The team reviewed applicable license renewal program basis documents, aging management review documents, procedures and surveillances, and surveillance results.

In addition, the team searched the applicants corrective action database for relevant operating experience. The team also interviewed plant personnel and walked down fire water system equipment, including the fire pumps, associated piping, and the reservoir.

The team determined that plant specific operating experience did not reveal anything that would require changes to this aging management program.
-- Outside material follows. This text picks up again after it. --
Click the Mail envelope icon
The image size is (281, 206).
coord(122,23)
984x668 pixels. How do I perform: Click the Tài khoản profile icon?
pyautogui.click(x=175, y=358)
The applicant intended to enhance the Fire Water System program to replace sprinkler heads in service for 50 years or to test representative samples from one or more fire areas consistent with guidance in National Fire Protection Association 25, "Inspection, Testing and Maintenance of Water-Based Fire Protection Systems." The applicant will repeat the tests at 10-year intervals during the period of extended operation for sprinkler heads not replaced prior to being in service for 50 years to manage the effects of aging.

The applicant planned to enhance procedures to perform either periodic, non-intrusive volumetric examinations or visual inspections on firewater piping. Non-intrusive volumetric examinations would detect loss of material resulting from corrosion to ensure that aging effects were managed, wall thickness remained within acceptable limits, and degradation would be detected before the loss of intended function. The applicant planned to use volumetric examination techniques generally accepted in the industry, such as ultrasonic or eddy current testing. For monitoring and trending, the licensee planned to enhance Procedure STP M-71, Fire Water System Flow Test, Revision 8, to specify trending requirements.

The applicant took exception to the GALL Report recommendations to conduct annual fire hose hydrostatic tests and annual hose station gasket inspections. The applicant specified that they would continue to maintain their 18-month hose station gasket inspection frequency and their 3-year fire hose hydrostatic test frequency. The team concluded that the planned frequencies for the hose station gasket inspections and the fire hose hydrostatic tests were satisfactory and capable of detecting degradation that resulted from aging effects since these frequencies agreed with the periodicity typically observed.

For the Fire Water System program, the team concluded that the applicant had performed appropriate evaluations and considered pertinent industry experience and plant operating history to determine the effects of aging on fire water system internal

pipe and component surfaces. With the enhancements to be incorporated prior to the period of extended operation, the team concluded that, if implemented as described, the applicant provided guidance to appropriately identify and address aging effects during the period of extended operation.

.7 B2.1.14 Fuel Oil Chemistry (XI.M30)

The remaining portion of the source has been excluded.